I live in Arizona. My daughter is missing 20 of her permanent teeth. She is 17 years old and let me tell you it's been a struggle. For her self esteem, function, and trying to save the 12 teeth she has left. She was clinically diagnosed with severe oglidontia. I was informed that there are 5 forms of oglidontia, but molecular testing is only available for 1 of those forms in the United States.  Insurance in AZ considers implants as cosmetic, but if they were knocked out due to an accident they would be covered. I'm a desperate mother looking for help. Our latest estimate which does not include any back teeth, just the front teeth is approx $50,000.00. Does anyone have any suggestions what to do?

Thanks,

Kim

[Colette Purcell-Chung]

Maybe you could bring it to the media.  Most have a medical report once a week where they highlight new health risks, new treatments etc. If they pick up the story, make sure you have a fundraising website set up to be able to legally accept money if people decide to help once the story is aired.
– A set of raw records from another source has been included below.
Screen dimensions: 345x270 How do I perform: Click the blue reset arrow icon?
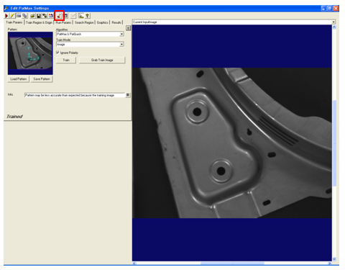[51, 16]
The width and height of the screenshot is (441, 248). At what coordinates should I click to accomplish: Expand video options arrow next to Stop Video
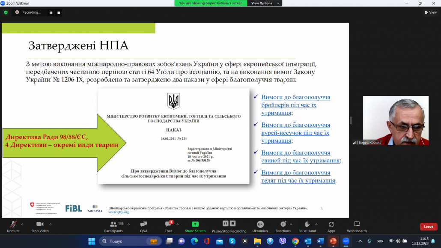(51, 224)
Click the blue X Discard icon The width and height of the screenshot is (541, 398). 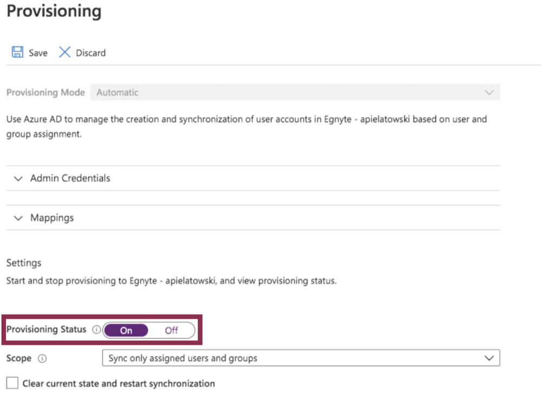tap(64, 53)
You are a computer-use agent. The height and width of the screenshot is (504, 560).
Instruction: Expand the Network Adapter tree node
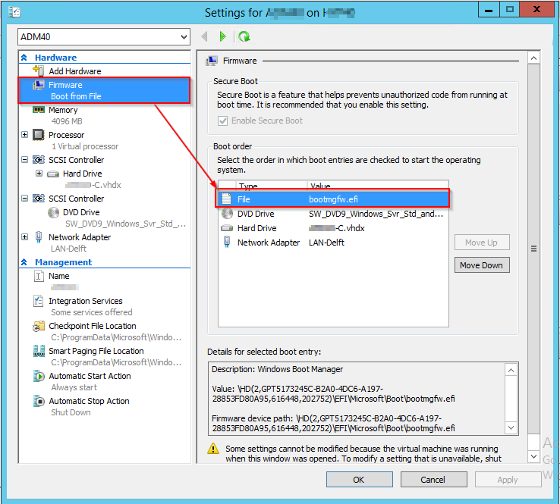(25, 237)
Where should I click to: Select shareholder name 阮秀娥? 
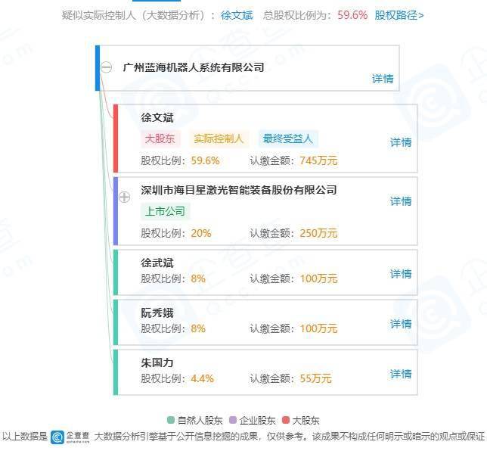157,313
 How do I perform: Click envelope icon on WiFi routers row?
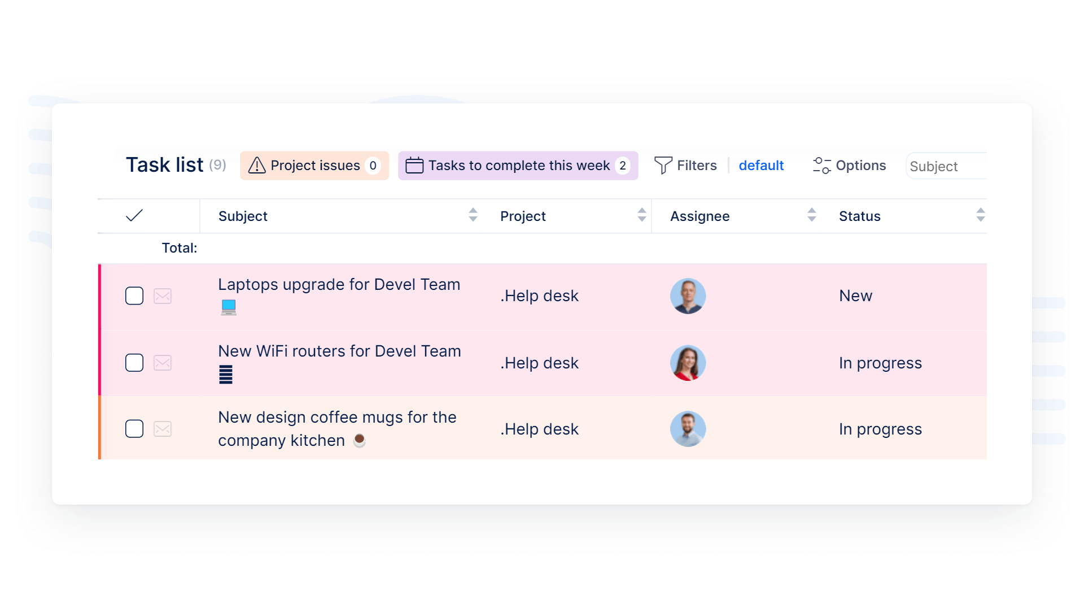point(163,363)
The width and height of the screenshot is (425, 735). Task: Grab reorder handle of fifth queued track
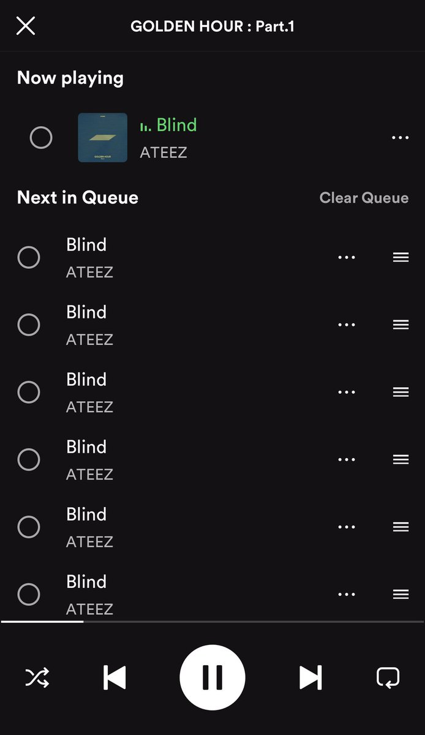(x=401, y=527)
Is there a nation-wide association that raises awareness and lobbies governments?  

Colette

[Barry Hudson]

Hi Liza, eaglewizdome, I would love to talk to you about your daughter. I am in same situation with mine and been working a plan.

I've been on the plan for about 5 years now with 3 different doctors. I am in Florida, but from Boston. I question what I'm doing, so would love to share detail. How best to talk with you privately?

[Patricia Lamm]

There is a Facebook group called "hypodontia support group" that discusses personal cases and also pending MA legislation. Request to be member of that group and look at previous posts. 

Tricia Lamm

Sent from my iPhone

On Sep 22, 2016, at 1:19 PM, Barry Hudson <zoe6...@gmail.com> wrote:

Hi Liza, eaglewizdome, I would love to talk to you about your daughter. I am in same situation with mine and been working a plan.

I've been on the plan for about 5 years now with 3 different doctors. I am in Florida, but from Boston. I question what I'm doing, so would love to share detail. How best to talk with you privately?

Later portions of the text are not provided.